Re: RFC: mmap slight extension request (or something else clean)

Jamie Lokier (lkd@tantalophile.demon.co.uk)
Tue, 21 Dec 1999 16:36:16 +0100


Abramo Bagnara wrote:
> To achieve the best performance and low latency possible (that you all
> know perfectly how is important for multimedia application) we need to
> read/write some kernel memory without entering the kernel

Why do you need to avoid entering the kernel? Kernel entry+exit is on
the order of 1 microsecond.

> and without doing additional copies.

That seems reasonable if you're moving a lot of data.

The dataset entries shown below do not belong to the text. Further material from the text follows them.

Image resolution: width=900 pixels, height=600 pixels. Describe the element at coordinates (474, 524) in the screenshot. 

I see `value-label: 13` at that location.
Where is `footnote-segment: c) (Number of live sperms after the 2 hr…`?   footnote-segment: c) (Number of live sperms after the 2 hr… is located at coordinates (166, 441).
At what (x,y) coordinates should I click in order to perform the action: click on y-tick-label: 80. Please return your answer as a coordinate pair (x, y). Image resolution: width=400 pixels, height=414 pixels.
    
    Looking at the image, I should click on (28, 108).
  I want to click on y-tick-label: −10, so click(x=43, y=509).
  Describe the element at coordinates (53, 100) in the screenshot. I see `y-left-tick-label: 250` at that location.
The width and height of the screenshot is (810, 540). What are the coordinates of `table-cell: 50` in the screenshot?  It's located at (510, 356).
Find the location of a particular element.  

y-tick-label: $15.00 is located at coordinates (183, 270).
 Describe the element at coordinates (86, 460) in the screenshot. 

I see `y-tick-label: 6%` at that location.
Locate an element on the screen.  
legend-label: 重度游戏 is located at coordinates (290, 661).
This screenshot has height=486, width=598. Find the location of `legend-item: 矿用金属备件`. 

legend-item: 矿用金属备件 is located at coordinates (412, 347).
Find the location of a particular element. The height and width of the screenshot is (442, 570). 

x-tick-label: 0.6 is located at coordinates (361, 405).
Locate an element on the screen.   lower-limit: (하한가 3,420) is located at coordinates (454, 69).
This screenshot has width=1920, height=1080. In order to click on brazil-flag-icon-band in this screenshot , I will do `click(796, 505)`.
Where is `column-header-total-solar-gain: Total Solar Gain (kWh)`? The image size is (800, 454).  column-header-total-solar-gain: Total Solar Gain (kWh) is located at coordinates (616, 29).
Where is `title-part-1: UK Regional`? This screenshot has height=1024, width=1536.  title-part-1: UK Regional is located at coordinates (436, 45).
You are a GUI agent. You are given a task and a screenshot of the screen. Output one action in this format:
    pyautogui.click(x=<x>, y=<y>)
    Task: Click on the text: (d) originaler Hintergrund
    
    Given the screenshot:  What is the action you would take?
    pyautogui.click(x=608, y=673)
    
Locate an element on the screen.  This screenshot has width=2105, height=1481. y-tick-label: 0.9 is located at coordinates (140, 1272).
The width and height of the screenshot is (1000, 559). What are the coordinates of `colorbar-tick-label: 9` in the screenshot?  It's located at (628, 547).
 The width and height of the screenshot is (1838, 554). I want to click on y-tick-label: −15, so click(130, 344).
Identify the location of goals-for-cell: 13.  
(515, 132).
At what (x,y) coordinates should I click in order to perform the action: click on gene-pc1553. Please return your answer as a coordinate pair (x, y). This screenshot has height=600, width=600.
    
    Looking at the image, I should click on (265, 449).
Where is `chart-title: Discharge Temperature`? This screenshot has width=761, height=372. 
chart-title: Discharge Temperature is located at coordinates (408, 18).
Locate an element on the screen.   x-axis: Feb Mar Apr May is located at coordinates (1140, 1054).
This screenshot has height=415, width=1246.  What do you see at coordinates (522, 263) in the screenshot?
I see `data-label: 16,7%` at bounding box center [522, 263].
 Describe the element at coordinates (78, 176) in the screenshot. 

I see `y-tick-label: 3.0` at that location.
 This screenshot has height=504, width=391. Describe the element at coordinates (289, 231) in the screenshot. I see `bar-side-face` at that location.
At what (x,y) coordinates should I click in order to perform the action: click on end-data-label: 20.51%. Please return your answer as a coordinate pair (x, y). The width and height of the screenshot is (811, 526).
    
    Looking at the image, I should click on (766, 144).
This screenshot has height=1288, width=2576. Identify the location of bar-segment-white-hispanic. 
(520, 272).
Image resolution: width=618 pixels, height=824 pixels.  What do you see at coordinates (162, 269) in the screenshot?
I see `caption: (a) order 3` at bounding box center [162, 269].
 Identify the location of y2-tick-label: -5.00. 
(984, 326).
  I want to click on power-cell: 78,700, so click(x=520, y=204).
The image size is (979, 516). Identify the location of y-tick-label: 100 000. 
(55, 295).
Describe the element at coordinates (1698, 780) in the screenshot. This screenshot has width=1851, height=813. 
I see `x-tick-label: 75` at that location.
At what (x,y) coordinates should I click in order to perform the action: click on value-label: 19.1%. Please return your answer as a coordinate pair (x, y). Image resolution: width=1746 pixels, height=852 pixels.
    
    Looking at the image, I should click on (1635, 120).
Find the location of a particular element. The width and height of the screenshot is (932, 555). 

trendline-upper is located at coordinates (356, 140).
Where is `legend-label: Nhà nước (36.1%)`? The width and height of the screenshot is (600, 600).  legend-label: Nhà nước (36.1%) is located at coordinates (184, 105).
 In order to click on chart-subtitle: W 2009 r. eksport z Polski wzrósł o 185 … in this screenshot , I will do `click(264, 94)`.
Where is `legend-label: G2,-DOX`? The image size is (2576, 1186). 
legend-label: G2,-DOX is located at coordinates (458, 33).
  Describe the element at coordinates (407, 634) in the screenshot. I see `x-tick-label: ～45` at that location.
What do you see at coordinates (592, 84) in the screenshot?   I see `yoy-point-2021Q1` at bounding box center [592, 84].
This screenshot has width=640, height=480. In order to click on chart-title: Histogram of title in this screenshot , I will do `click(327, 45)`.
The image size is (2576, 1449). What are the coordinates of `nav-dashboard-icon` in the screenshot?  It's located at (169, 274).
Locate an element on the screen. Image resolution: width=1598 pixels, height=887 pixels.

> A common (and AFAIK needed) trick used reading from an audio device is
> to mark the buffer with a special pattern before the hardware fill it,
> so to be aware of the work done when this is overwritten.

Ew. 99.9% reliable.

> We'll appreciate any comments, we don't ask anything better than you
> educate us to do the *clean* thing.

How small does your latency have to be?

Two clean solutions with ~200us + inter-fragment fill and interrupt
latency:

- An ioctl() "wait until audio device is ready to read". Are you
aware that recent work gets SCHED_FIFO wakeup latency reliably
within "+/-200usecs" on someone's x86 box so you shouldn't need to
busy wait for a pattern in a pattern buffer?

- Instead of busy waiting on a pattern, have the kernel update an
mmaped byte counter (read-only to user space). Then you just wait
for the counter to pass a certain value.

They both rely on interrupts from the sound hardware on completion of
each fragment of course, which implies inter-fragment latency. You
can't chase the hardware fill word by word this way.